His career began in the 1980s with a number of experimental short films. In the early 1990s, however, he abandoned his career as a filmmaker to focus on sculpture, installations, photographs and site-specific or performance projects that clearly indicated his desire to create metaphorical works that the spectator has to interpret.
“....the Illuminating Gas”

EXIT, Cerith Wyn Evans, 1994

His art stands out particularly for its use of light and sound, two ephemeral elements that when combined, create works in which the dimension of time and the concept of the finite duration of the work itself play a central role. Often his works are genuine processes of transformation. Starting from a complex baggage of cultural references and quotations that ranges from music to literature, philosophy and photography, and touches on poetry, art history, astronomy and science in general, Wyn Evans recounts the twentieth and twenty-first centuries as a system that is not easy to decipher. The forms he invents are totally original and transforming textual materials into the language of light.

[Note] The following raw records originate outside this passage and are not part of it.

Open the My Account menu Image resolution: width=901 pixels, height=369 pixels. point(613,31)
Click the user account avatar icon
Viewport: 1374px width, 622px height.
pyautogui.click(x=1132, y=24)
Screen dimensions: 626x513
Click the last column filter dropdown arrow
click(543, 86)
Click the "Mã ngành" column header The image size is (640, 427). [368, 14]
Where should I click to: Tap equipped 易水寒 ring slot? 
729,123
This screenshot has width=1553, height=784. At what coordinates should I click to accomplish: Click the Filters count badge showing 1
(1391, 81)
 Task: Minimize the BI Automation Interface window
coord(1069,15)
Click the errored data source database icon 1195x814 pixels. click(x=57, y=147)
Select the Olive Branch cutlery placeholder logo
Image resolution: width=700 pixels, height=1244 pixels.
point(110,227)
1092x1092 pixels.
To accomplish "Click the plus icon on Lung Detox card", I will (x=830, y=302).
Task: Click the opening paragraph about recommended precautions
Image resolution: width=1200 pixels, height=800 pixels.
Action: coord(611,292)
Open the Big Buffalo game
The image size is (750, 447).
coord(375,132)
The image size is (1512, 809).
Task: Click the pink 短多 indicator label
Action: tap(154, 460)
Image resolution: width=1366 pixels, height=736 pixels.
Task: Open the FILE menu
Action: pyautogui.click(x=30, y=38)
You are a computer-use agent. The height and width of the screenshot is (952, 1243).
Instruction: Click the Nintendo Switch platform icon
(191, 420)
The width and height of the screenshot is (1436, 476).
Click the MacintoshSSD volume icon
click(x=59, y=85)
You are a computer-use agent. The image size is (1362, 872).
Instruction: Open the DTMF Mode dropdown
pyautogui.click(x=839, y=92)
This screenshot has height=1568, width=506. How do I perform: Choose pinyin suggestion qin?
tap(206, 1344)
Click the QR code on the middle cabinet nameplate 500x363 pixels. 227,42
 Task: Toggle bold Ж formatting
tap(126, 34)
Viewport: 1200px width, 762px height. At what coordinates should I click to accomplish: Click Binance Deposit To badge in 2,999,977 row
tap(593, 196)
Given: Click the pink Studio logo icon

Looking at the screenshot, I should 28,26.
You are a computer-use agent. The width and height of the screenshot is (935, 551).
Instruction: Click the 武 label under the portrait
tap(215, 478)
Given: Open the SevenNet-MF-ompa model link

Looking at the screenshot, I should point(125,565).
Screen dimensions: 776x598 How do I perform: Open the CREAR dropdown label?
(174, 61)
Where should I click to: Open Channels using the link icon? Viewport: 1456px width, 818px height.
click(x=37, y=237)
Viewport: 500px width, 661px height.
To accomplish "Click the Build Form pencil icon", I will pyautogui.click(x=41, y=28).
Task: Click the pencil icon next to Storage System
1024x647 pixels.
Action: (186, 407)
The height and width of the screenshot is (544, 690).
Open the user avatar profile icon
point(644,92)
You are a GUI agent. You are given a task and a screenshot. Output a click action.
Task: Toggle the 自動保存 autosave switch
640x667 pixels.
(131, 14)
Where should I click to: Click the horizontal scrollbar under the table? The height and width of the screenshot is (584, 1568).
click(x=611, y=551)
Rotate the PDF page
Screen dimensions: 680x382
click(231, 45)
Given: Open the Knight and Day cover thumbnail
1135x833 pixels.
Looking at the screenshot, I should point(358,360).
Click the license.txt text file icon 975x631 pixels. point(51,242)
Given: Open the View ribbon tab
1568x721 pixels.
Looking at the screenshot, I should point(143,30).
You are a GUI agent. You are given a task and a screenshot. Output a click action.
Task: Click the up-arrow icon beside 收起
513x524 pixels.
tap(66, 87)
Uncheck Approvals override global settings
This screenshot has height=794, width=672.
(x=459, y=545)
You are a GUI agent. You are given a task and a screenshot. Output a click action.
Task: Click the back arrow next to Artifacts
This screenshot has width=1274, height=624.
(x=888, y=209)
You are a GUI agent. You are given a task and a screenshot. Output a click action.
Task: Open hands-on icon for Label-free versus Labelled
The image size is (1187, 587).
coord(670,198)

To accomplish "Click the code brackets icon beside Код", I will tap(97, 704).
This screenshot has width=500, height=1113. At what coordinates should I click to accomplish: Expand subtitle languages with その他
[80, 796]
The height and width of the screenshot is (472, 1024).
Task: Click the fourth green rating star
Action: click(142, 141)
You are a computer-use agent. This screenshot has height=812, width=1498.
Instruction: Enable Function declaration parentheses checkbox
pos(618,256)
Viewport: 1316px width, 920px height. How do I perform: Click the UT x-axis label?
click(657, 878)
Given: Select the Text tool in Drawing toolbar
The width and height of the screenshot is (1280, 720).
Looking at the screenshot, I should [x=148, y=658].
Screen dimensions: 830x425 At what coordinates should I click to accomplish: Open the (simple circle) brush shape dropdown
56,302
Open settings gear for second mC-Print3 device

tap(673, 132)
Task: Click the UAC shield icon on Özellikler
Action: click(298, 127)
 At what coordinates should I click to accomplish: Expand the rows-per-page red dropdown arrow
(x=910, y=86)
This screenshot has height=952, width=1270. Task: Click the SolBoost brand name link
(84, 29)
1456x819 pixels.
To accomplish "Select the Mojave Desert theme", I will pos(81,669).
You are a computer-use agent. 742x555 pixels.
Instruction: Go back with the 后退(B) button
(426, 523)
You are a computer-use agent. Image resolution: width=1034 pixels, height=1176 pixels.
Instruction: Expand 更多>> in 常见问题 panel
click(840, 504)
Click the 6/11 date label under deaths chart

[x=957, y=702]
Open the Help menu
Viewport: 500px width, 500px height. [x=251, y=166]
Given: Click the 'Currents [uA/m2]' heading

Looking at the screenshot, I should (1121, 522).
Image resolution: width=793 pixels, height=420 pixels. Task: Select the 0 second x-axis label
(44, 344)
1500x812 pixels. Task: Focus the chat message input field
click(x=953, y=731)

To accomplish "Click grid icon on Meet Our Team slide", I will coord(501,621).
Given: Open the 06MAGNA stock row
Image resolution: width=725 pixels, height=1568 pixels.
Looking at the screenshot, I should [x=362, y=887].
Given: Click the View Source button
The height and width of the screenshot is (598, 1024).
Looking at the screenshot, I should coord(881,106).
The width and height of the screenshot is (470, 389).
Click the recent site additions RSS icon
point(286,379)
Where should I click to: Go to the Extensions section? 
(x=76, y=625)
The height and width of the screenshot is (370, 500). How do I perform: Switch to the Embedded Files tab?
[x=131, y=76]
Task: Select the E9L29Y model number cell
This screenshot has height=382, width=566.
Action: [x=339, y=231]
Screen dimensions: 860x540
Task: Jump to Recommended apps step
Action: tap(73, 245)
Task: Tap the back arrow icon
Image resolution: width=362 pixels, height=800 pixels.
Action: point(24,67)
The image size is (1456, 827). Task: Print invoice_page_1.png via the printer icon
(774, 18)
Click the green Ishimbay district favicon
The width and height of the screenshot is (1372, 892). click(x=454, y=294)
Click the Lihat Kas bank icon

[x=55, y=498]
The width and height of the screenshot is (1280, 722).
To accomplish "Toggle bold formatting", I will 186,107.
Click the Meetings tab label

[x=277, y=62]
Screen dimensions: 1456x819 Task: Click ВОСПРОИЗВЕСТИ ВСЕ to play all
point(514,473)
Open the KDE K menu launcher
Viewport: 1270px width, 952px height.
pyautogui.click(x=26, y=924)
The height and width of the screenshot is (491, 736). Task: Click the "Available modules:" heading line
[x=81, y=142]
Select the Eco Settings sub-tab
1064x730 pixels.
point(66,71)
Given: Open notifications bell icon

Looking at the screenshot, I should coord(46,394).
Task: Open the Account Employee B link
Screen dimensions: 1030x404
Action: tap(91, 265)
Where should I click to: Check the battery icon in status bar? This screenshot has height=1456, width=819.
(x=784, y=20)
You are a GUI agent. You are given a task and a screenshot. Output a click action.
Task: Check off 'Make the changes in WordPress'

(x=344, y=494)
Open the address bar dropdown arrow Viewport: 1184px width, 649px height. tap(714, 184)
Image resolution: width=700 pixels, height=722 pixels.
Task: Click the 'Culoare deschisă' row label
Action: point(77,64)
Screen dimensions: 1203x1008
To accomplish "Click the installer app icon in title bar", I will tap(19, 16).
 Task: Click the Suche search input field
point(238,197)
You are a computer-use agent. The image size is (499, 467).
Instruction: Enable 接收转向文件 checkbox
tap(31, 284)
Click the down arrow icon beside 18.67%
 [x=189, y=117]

The curators Roberta Tenconi and Vicente Todolí explain the exhibition

In the world created by Evans, light speaks with darkness, sounds and the surrounding space.
Yes, “....the Illuminating Gas” exhibition at Milan’s Pirelli HangarBicocca has recently come to an end. It was not a retrospective, but an immersive exhibition experience that recounted the key element in Wyn Evans art, namely light. Curated by Roberta Tenconi and Vicente Todolí, the exhibition focused on twenty-four works created between 2015 and 2019. These sculptures, complex monumental installations and new productions filled over five thousand square metres in the “Le Navate” and “Cubo” spaces at the Pirelli HangarBicocca. A vast area with a powerfully magnetic atmosphere. In this article published in Artribune, Wyn Evans himself states that, when he saw this empty space for the first time, he thought: «What am I going to do now? I felt like one of those small marine animals on the seabed, who are obliged to abandon their shell to find a larger one. I had to abandon a number of productions to go beyond myself. I threw myself into this grandiloquent space which, for me, is a sort of cathedral with no faith. It is like a temple to a forgotten religion. [...] This always happens when you see something that is unbelievably magnificent. I am constantly impressed by its proportions and by the scale of these works, installed in the HangarBicocca. I don’t think I’ll ever get used to it.»

A slow and constant pulsation of seven imposing twenty-metre-high light columns that act as the counterpoint to the hiss emitted by thirty-seven slim glass pipes. A series of neon sculptures that interact with a kilometre-long tangle of luminous curves and straight lines. Movements taken from the world of Japanese Noh theatre and translated into a language of light. In the world created by Evans, light speaks with darkness, sounds and the surrounding space in a way that resembles the natural world described by Baudelaire in Correspondences as being rich in secret references and a forest of symbols in which the visitor, not the poet stands at the centre, immersed in an unforgettable synesthetic experience.